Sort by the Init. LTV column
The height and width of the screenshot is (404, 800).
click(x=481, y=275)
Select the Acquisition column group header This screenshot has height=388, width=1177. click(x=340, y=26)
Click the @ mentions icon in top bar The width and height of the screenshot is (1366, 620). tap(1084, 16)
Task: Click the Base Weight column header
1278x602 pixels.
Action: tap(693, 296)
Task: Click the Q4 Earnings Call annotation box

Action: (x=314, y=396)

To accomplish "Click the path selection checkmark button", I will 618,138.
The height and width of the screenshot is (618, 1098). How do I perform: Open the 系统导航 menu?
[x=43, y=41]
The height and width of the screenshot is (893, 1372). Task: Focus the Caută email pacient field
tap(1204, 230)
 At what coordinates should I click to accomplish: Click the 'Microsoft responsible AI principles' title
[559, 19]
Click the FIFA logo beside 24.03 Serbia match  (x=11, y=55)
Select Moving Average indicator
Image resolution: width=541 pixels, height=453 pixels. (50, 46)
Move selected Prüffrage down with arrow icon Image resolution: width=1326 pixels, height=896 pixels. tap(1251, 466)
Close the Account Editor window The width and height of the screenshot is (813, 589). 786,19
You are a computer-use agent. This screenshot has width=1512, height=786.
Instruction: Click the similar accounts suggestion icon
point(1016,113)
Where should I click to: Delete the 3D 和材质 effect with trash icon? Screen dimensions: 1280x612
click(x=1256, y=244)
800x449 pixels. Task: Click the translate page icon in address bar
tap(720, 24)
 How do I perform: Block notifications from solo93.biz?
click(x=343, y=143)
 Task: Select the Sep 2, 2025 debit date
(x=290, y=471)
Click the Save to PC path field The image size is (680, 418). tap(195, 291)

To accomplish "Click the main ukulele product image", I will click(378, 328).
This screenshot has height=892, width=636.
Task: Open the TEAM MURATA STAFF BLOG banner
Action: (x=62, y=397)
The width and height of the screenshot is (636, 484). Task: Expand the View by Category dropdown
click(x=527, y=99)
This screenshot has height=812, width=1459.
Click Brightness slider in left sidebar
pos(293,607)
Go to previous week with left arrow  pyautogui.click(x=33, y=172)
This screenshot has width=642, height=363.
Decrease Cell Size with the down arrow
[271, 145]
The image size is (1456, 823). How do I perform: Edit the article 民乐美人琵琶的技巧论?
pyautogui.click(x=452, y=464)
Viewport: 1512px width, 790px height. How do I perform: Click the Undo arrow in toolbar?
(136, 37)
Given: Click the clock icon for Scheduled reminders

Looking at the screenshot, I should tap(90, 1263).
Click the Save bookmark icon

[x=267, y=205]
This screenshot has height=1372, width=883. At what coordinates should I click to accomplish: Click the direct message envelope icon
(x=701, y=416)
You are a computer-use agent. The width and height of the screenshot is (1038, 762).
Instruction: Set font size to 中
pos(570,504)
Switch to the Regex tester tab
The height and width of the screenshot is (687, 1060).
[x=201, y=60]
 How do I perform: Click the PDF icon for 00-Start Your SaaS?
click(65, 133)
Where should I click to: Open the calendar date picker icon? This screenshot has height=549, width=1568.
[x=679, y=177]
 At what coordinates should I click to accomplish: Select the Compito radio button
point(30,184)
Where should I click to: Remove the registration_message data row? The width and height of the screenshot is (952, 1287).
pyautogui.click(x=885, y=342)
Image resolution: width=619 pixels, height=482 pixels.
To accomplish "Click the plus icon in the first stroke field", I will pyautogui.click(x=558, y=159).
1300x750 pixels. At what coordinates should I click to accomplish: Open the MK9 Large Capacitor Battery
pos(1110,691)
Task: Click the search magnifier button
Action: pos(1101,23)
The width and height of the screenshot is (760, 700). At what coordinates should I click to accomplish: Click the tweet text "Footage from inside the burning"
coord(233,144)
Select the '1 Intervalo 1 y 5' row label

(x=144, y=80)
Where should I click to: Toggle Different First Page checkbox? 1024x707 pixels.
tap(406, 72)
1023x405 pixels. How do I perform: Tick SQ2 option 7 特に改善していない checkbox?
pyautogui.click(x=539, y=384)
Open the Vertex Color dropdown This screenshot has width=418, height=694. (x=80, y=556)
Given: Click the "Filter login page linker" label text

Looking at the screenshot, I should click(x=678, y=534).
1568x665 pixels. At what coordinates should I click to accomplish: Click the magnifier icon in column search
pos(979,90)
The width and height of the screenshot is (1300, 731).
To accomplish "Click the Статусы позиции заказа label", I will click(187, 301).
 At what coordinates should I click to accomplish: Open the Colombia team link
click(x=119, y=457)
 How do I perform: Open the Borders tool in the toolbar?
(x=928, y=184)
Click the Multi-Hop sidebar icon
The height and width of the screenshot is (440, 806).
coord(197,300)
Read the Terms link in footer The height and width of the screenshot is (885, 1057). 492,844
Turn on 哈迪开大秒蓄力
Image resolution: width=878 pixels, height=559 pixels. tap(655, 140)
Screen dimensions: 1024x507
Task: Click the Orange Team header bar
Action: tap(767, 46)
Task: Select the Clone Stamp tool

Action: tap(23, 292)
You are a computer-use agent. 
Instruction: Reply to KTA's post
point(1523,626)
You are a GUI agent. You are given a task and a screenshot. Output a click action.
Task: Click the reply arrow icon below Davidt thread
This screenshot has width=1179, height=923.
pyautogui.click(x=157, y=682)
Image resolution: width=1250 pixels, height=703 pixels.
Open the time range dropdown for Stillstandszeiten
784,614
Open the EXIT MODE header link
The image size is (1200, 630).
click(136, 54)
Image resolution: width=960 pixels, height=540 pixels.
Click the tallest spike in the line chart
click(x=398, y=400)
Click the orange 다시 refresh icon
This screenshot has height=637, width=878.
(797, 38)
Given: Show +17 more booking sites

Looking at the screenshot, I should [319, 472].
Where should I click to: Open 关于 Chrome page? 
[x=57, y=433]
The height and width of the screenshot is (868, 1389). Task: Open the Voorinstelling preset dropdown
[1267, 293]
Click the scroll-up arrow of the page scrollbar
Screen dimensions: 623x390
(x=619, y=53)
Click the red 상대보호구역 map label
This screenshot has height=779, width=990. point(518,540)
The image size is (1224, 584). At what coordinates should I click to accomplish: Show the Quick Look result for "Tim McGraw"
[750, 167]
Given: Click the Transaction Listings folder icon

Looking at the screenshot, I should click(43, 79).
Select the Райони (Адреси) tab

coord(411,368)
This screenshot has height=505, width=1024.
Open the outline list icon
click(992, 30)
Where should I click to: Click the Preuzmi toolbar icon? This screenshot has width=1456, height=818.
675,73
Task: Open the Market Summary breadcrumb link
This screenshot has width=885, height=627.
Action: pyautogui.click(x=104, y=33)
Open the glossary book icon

- EXERCISE DETAILS -
Output, please, only the lines running from the start of the entries through the line that contains "Select the Acquisition", including both of those lines.

- RESPONSE TO THE TASK -
Sort by the Init. LTV column
The height and width of the screenshot is (404, 800).
click(x=481, y=275)
Select the Acquisition column group header This screenshot has height=388, width=1177. click(x=340, y=26)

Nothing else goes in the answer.